- [SUPPLIED PASSAGE]:
────────────────────────────────────────
Different solvers for heat transfer problems
I'd like to simulate the following case:
A duct with a relatively big aspect ratio W/H (big width, small height).
Water flows through the duct, forced by a given pressure difference.
Thermal energy is led to the fluid via the bottom area of the duct.
Which solver from the category 'Heat transfer and buoyancy-driven flows' do you suggest and why?
Thanks to everybody!
It depends on the exact parameters of your simulation. If buoyant effects are significant in your case you need to use one of the buoyant solvers. If the change in the density due to the temperature differences is small you can use one of the buoyantBoussinesq solvers. To get an estimation of the influence of the buoyancy you can use the ratio of Grashof to Reynolds^2.
If the temperature difference is large and you can neglect buoyant effects, you can use the rho* solver (e.g. rhoSimpleFoam).
Hope it helps
Heat transfer and buoyancy-driven flows - solver denotaions
thank you very much for your reply!
────────────────────────────────────────
- [GIVEN REQUEST 1]:
In the solver thread, under what condition does the reply say one of the buoyantBoussinesq solvers can be used?
- [GIVEN REQUEST 2]:
Repeat the solver thread, switching "parameters" to "settings". Begin at the words "Thanks to everybody!" and stop after "for your reply!".
- [GIVEN REQUEST 3]:
Please proceed with the solver thread from where it stops.

[Interface element records]
────────────────────────────────────────
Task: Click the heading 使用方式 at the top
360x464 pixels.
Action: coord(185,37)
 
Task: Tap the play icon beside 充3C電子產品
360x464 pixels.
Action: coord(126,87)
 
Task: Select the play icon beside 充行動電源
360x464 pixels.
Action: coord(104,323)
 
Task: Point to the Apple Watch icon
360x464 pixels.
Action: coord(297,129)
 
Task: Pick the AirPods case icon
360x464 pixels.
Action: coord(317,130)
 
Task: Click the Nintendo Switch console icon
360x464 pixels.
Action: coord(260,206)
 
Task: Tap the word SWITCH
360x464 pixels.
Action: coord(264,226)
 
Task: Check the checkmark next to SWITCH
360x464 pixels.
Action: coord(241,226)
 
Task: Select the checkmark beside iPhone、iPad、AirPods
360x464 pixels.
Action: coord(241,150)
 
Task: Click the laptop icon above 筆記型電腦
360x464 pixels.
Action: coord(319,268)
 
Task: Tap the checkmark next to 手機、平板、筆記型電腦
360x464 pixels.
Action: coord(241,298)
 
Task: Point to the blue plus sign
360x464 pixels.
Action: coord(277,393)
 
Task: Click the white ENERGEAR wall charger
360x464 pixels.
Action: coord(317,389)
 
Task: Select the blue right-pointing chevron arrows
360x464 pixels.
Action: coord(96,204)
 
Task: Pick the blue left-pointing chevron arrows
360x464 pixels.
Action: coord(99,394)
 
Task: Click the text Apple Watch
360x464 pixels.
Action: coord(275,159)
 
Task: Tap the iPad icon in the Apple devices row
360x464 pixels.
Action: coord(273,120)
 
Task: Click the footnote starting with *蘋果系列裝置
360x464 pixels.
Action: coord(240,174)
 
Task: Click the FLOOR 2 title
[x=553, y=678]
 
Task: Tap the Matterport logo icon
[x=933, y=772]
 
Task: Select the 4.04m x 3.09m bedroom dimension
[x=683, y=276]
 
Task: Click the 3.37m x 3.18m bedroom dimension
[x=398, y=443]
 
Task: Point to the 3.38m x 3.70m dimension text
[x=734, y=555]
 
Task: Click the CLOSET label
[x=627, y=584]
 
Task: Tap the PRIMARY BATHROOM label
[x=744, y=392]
────────────────────────────────────────
- [WRITTEN REPLY 1]:
One of the buoyantBoussinesq solvers can be used when the change in density due to the temperature differences is small.

- [WRITTEN REPLY 2]:
Thanks to everybody!
It depends on the exact settings of your simulation. If buoyant effects are significant in your case you need to use one of the buoyant solvers. If the change in the density due to the temperature differences is small you can use one of the buoyantBoussinesq solvers. To get an estimation of the influence of the buoyancy you can use the ratio of Grashof to Reynolds^2.
If the temperature difference is large and you can neglect buoyant effects, you can use the rho* solver (e.g. rhoSimpleFoam).
Hope it helps
Heat transfer and buoyancy-driven flows - solver denotaions
thank you very much for your reply!

- [WRITTEN REPLY 3]:
Concerning my case I have to account for...
- buoyant effects due to the thermal energy applied through the bottom plate (I think?)
- laminar flow, transition to turbulent flow because of applied thermal energy (I think?)
Therefore I guess I can exclude "buoyantSimpleRadiationFoam" solver and
The remaining solver denotations confuse me:
Transient solver for buoyant, turbulent flow of incompressible fluids
Steady-state solver for buoyant, turbulent flow of incompressible fluids
My understanding so far:
Boussinesq-Approximation means a change in density due to temperature changes, not because of pressure changes.
The density changes are considered in the buoyancy term. I have temperature differences, hence buoyant effects.
:confused:The solver description says: "....buoyant, .....flow of incompressible fluids"
I was of the mind that "incompressible" means no change in density. But "buoyant effect" means temperature differences cause density changes. How can I have buoyant effects in an incompressible fluid?
You say that buoyancy can be neglected if temperature differences are large. I thought that big temperature differences cause high density changes and therefore a a large buoyant effect???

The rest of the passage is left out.